- Supreme Court of the United States

Argued March 29, 2016 Decided May 16, 2016
- Full case name: Mark J. Sheriff, et al., Petitioners v. Pamela Gillie, et al.
- Docket no.: 15-338
- Citations: 578 U.S. 317 (more) 136 S. Ct. 1594; 194 L. Ed. 2d 625
- Opinion announcement: Opinion announcement

Holding
- The use of the Ohio Attorney General's letterhead, as its direction, was permissible and not a false, deceptive, or misleading representation under the Fair Debt Collection Practices Act.

Court membership
- Chief Justice John Roberts Associate Justices Anthony Kennedy · Clarence Thomas Ruth Bader Ginsburg · Stephen Breyer Samuel Alito · Sonia Sotomayor Elena Kagan

Case opinion
- Majority: Ginsburg, joined by unanimous

Laws applied
- Fair Debt Collection Practices Act

= Sheriff v.

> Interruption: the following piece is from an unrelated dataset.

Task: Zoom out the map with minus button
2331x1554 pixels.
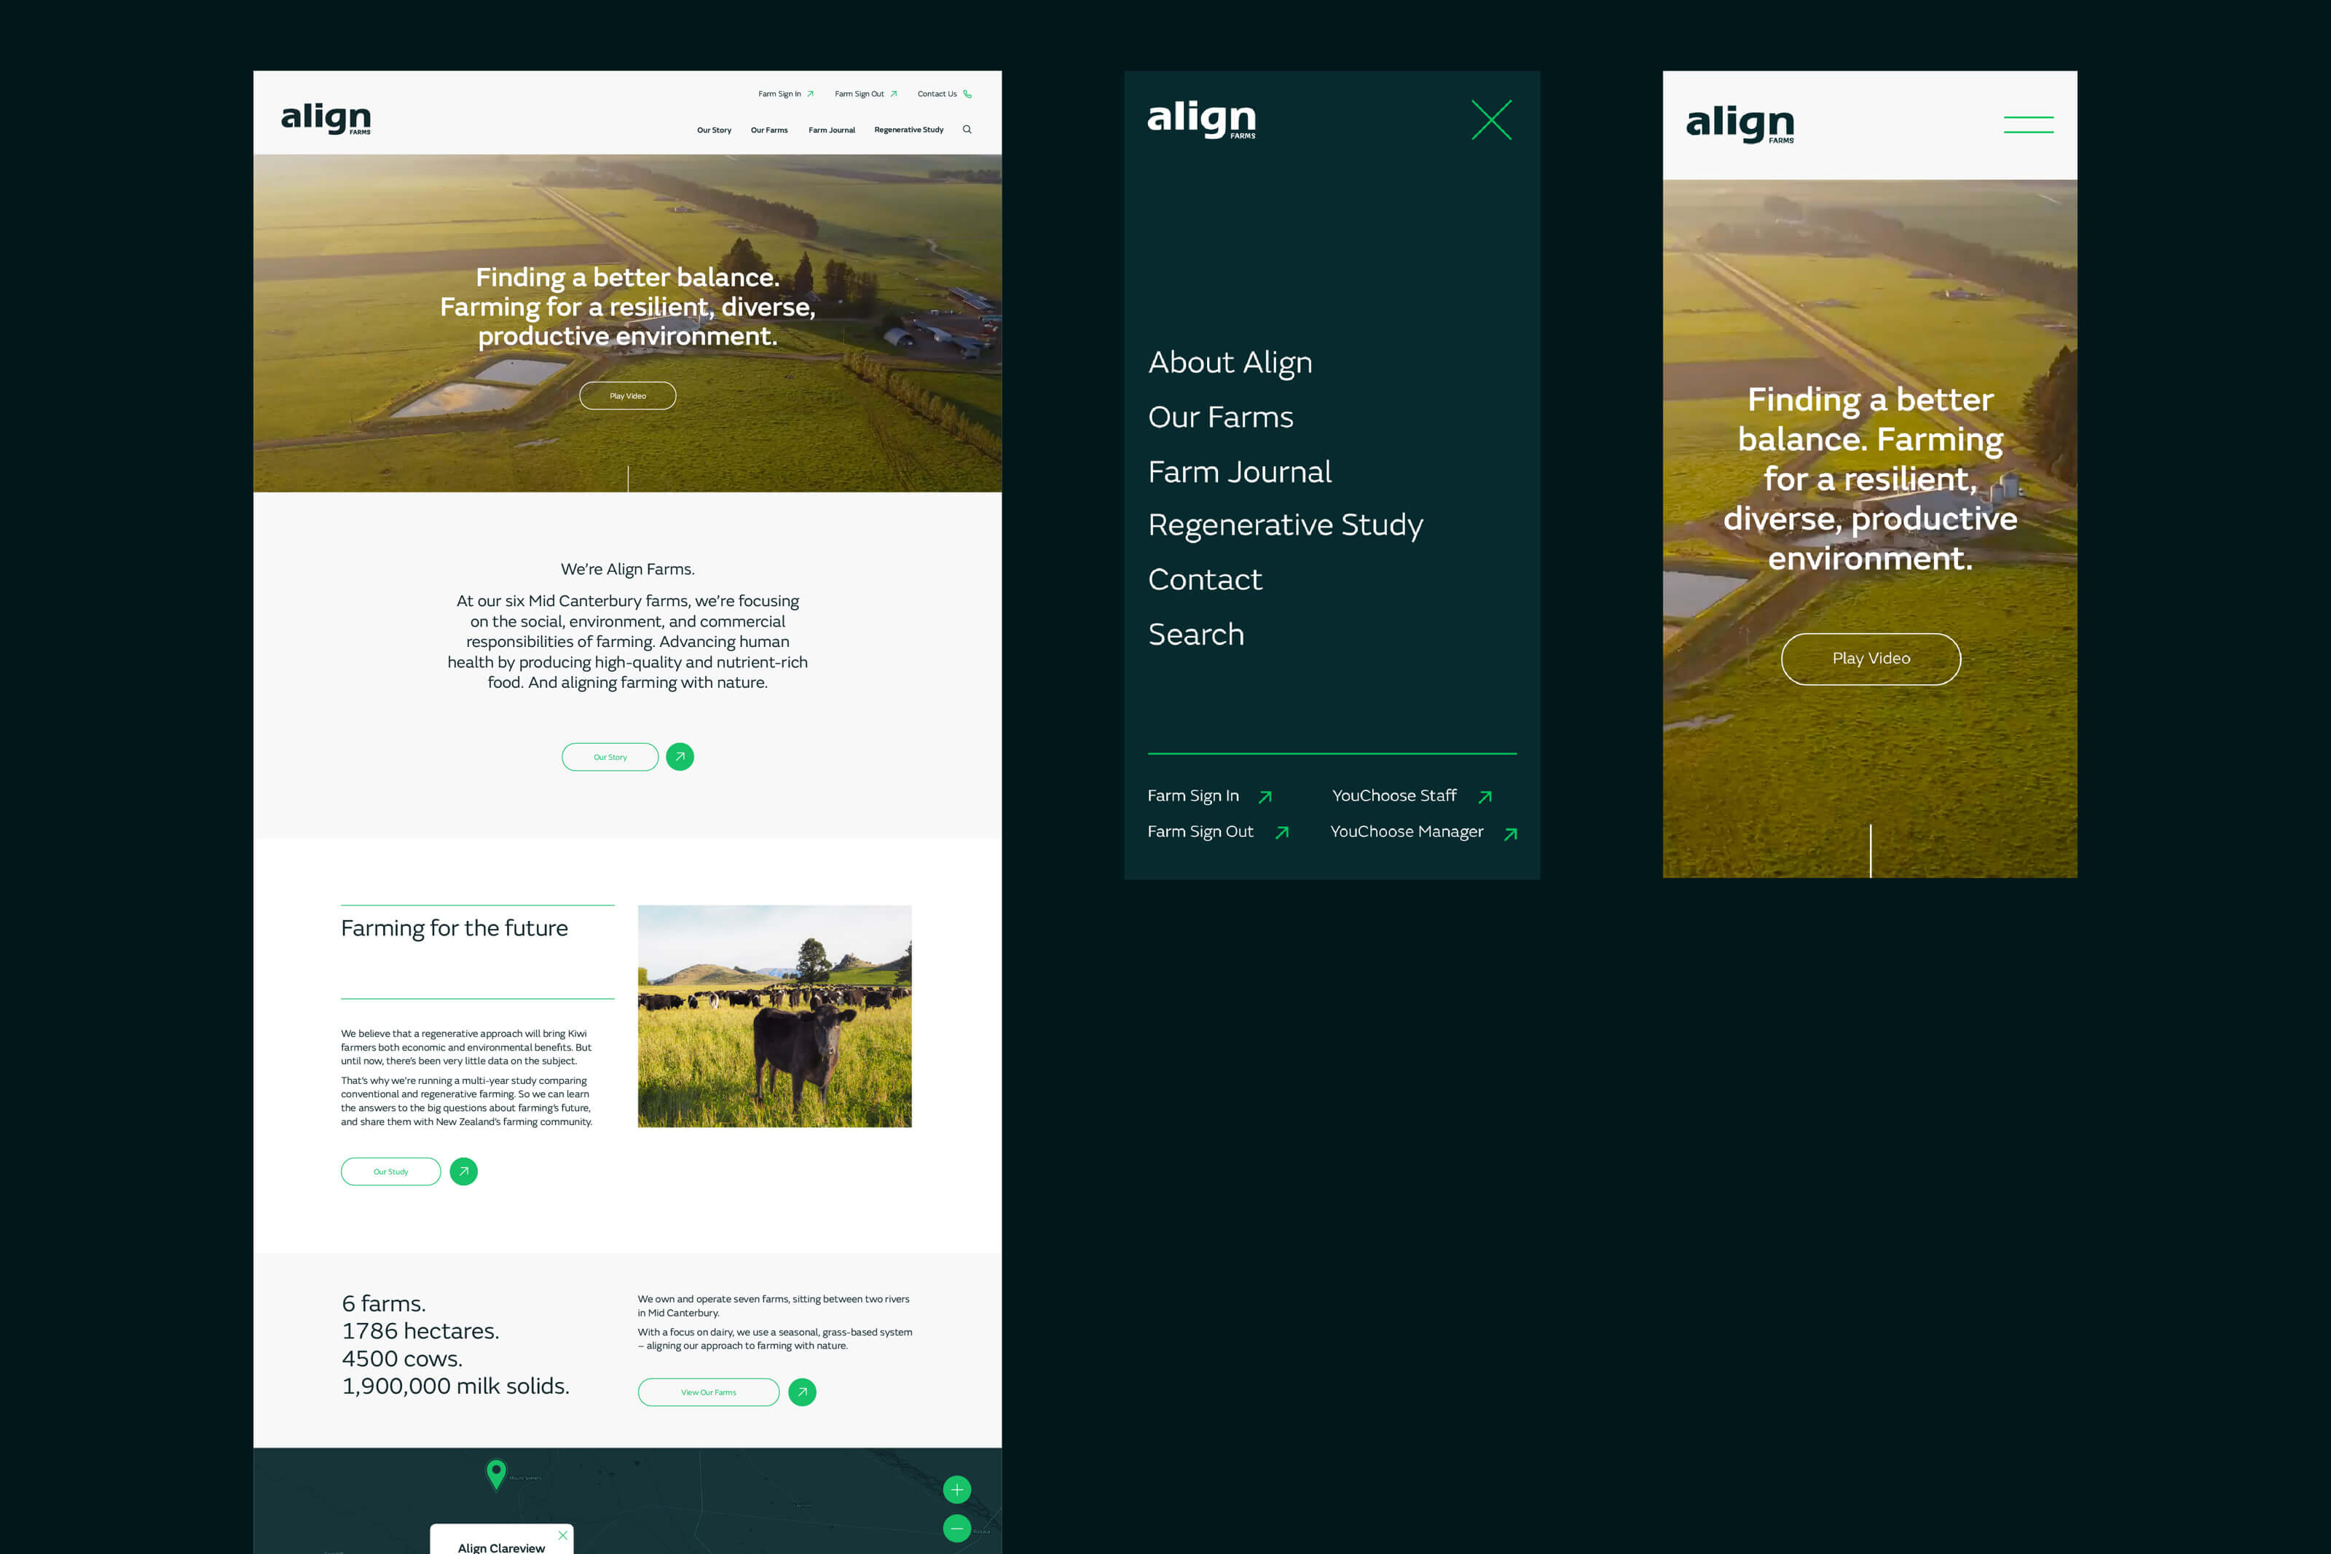Action: (957, 1529)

Gillie =

Sheriff v. Gillie, 578 U.S. 317 (2016), was a United States Supreme Court case in which the Court held that the use of the Ohio Attorney General's letterhead, as its direction, was permissible and not a false, deceptive, or misleading representation under the Fair Debt Collection Practices Act.

==Background==
The Ohio Attorney General contracted out debt collection to private attorneys and instructed them to use the Ohio Attorney General's letterhead.

==Opinion of the Court==
Associate Justice Ruth Bader Ginsburg authored a unanimous decision.